MOSCOW (Sputnik) — On Friday, an individual identified as local resident Yassin Salhi, caused an explosion by driving a car into a warehouse filled with canisters containing gas at a US-owned gas factory near France's second-largest city of Lyon.
A decapitated body and an Islamist flag were found by the investigators at the scene of the incident. A man's head was recovered nearby, covered with Arabic inscriptions.
"Yassine S. had established ties with Salafi movement of Lyon," Francois Molins, the Paris prosecutor, said later in the day at a press conference.
He added that the suspect was the subject of an arrest warrant between 2006 and 2008 due to the ties with radical Islamists.
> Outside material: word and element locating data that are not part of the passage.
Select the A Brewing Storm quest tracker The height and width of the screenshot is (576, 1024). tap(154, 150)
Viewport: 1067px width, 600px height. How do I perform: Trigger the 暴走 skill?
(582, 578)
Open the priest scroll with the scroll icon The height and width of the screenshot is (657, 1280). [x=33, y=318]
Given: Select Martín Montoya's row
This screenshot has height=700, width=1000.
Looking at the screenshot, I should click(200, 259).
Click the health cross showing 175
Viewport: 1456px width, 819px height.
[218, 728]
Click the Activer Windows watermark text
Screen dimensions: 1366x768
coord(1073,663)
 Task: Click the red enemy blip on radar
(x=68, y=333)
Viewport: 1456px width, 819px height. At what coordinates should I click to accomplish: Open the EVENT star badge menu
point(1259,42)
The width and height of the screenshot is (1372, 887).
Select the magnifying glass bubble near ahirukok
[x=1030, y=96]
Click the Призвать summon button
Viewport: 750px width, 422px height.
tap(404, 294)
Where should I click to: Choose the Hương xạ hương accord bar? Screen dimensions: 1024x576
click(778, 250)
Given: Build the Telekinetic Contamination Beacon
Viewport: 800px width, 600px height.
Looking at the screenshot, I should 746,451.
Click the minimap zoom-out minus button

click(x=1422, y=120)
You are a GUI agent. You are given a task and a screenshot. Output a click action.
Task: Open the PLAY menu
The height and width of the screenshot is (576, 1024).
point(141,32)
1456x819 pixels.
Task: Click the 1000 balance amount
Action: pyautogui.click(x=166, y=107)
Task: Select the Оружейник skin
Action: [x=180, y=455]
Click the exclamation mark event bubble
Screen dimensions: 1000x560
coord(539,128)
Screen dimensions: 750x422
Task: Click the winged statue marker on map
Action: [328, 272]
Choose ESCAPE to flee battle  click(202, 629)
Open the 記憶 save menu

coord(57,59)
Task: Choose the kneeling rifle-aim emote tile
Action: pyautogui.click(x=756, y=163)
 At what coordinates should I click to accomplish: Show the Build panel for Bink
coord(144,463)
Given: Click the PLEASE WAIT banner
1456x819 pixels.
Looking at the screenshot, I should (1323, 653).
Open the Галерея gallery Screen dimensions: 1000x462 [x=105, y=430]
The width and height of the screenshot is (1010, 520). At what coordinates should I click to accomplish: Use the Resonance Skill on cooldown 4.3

According to the official, between 2011 and 2014, Yassin Salhi was under intelligence service surveillance.
The attack triggered an active political discussion inside the country, still on high terror alert after the deadly January Charlie Hebdo attack in Paris.
“France faces an extremely high risk of terrorism,” French Minister of the Interior Bernard Cazeneuve said Friday on local television.
The leader of France's right-wing National Front party Marine Le Pen stressed that marches, slogans and declarations must "give way to action" to stop Islamic fundamentalism.
"Nothing has been done for years against Islamic fundamentalism… [I call for] firm and strong measures taken immediately to defeat Islamism," Le Pen, the leader of the third-largest political party in France, said in a statement following the assault.
President Francois Hollande stressed that France "will never give in to fear." He added that the country will protect its values, fighting to eradicate those responsible for such acts.